**Stored data**:
________________________________________

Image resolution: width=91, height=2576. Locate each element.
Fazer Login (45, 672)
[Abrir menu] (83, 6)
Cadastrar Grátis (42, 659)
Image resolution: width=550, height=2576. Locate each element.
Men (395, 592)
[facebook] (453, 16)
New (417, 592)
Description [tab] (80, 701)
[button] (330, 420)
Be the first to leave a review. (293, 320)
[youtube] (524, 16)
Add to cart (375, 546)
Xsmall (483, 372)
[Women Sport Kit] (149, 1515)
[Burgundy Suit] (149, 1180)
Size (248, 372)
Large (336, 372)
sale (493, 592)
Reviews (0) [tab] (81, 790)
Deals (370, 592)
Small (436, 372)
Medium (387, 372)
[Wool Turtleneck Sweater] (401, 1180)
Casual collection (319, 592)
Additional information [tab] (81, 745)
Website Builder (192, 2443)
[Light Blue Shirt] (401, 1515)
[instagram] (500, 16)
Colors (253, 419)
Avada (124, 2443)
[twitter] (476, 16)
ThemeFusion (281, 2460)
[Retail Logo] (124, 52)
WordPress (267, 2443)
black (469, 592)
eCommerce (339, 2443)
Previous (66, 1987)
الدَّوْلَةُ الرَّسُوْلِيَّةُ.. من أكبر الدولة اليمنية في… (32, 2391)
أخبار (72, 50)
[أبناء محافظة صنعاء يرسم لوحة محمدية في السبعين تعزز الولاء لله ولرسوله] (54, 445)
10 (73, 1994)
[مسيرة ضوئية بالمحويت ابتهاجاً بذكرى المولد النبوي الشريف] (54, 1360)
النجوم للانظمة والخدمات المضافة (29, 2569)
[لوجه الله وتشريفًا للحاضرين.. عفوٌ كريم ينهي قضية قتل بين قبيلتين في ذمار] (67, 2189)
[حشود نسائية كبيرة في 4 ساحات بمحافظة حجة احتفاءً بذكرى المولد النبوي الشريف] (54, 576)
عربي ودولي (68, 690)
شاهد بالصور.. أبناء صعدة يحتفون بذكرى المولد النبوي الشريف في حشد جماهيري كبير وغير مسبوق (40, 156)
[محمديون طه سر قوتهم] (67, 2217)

________________________________________

**YOUR OBJECTIVE**: Transcribe only what runs from the line with "أخبار (72, 50)" to the last line above, keeping every line exactly as written.

**EXPECTED OUTPUT**:
أخبار (72, 50)
[أبناء محافظة صنعاء يرسم لوحة محمدية في السبعين تعزز الولاء لله ولرسوله] (54, 445)
10 (73, 1994)
[مسيرة ضوئية بالمحويت ابتهاجاً بذكرى المولد النبوي الشريف] (54, 1360)
النجوم للانظمة والخدمات المضافة (29, 2569)
[لوجه الله وتشريفًا للحاضرين.. عفوٌ كريم ينهي قضية قتل بين قبيلتين في ذمار] (67, 2189)
[حشود نسائية كبيرة في 4 ساحات بمحافظة حجة احتفاءً بذكرى المولد النبوي الشريف] (54, 576)
عربي ودولي (68, 690)
شاهد بالصور.. أبناء صعدة يحتفون بذكرى المولد النبوي الشريف في حشد جماهيري كبير وغير مسبوق (40, 156)
[محمديون طه سر قوتهم] (67, 2217)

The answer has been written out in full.